Mel Stark, born in Honesdale, Pennsylvania, was a student of the impressionist style of the New Hope School (Allentown, Pennsylvania), finding a mentor and lifelong friend in his teacher Walter E. Baum. Baum’s bold and painterly plein-air style had enormous impact and influence on the painting style of Stark, who carried on the New Hope tradition throughout his life.

Stark received his first training in painting at the University of Pennsylvania (Philadelphia), Syracuse University (New York), and the Philadelphia Museum School (Pennsylvania) before he became Baum’s lead disciple in Allentown. In the 1930s Stark became a teacher at the Kline-Baum School as he also began to travel to the coastal town of Rockport, Massachusetts, where he rented a home every summer until his death. In Rockport, Stark studied with Anthony Theime, one of the leading painters of the Rockport School, and today Stark is most famous for his harbor boat paintings.

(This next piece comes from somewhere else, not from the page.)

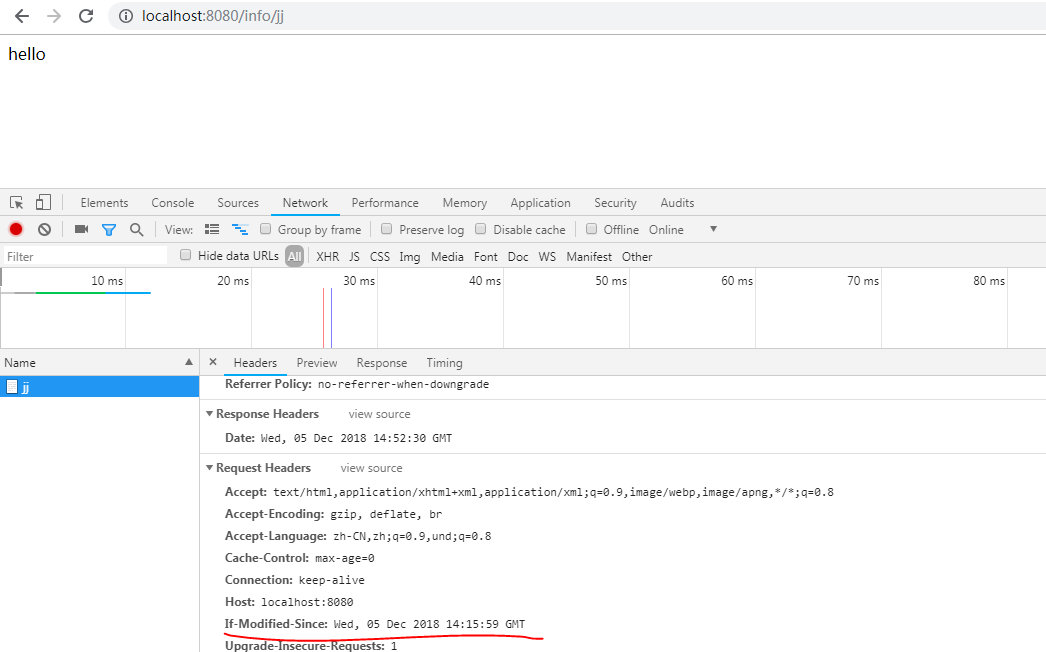The image size is (1046, 652).
Task: Enable the Disable cache checkbox
Action: [x=481, y=229]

In 1945 Stark joined the staff at Cedar Crest College, and by the 1950s he became the director of art at Muhlenberg College, both in the Allentown area. He was a founder of the Lehigh Art Alliance, and in 1956, the year of Walter Baum’s death, Stark was elected as the director of the Allentown Art Museum. In 1962 he was given the first award for best landscape by the National Society of Painters in Casein at the National Arts Club in New York City. Stark began to winter in Florida in 1969, still maintaining his home in Pennsylvania, even after accepting a job at the Longboat Key Art Center where he continued to paint marine scenes en plein-air.